Digital asset fund flows | March 30th, 2026
2 min de lecture
- Données
Digital asset funds see first outflows in five weeks
First outflows in five weeks ($414m) as Iran conflict fears and a FOMC shift to rate hike expectations pushed AuM to $129bn
US drove outflows ($445m); Germany and Canada bought the dip
Ethereum hardest hit ($222m outflows, $273m YTD net), likely Clarity Act related; Bitcoin holds $964m YTD despite $194m outflows; XRP bright spot at $15.8m
Digital asset investment products recorded the first outflows in 5 weeks totalling US$414m as investors worried over the increasingly drawn-out nature of the Iran conflict and the prospects of higher inflation, with the June FOMC interest rate expectations now having flipped from rate cuts to rate hikes. Total assets under management (AuM) declined to US$129bn, revisiting levels last seen in early February and broadly comparable to April 2025, during the initial phase of Trump’s tariffs.

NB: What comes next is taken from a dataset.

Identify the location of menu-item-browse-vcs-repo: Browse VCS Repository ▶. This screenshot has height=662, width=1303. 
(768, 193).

Regionally, the negative sentiment was almost solely focussed on the US, seeing US$445m in outflows, minor outflows were also seen in Switzerland totalling US$4m. Conversely, German and Canadian investors saw the recent price weakness as an opportunity, with inflows of US$21.2m and US$15.9m respectively.

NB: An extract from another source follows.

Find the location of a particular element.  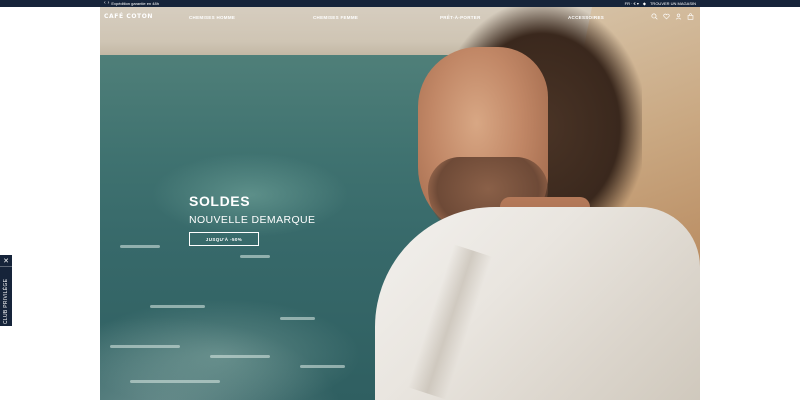

heart-icon is located at coordinates (666, 16).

Ethereum bore the brunt of negative sentiment, likely related to the Clarity Act news, recording $222m in outflows and pushing YTD flows to a net outflow position of $273m, the worst of any digital asset.
Bitcoin also saw outflows totalling US$194m, but it remains in a net inflow position year-to-date of US$964m, while short-bitcoin investment products saw a further US$4.0m inflows. Solana also suffered, seeing outflows of US$12.3m. While XRP was one of the only assets to see inflows totalling US$15.8m.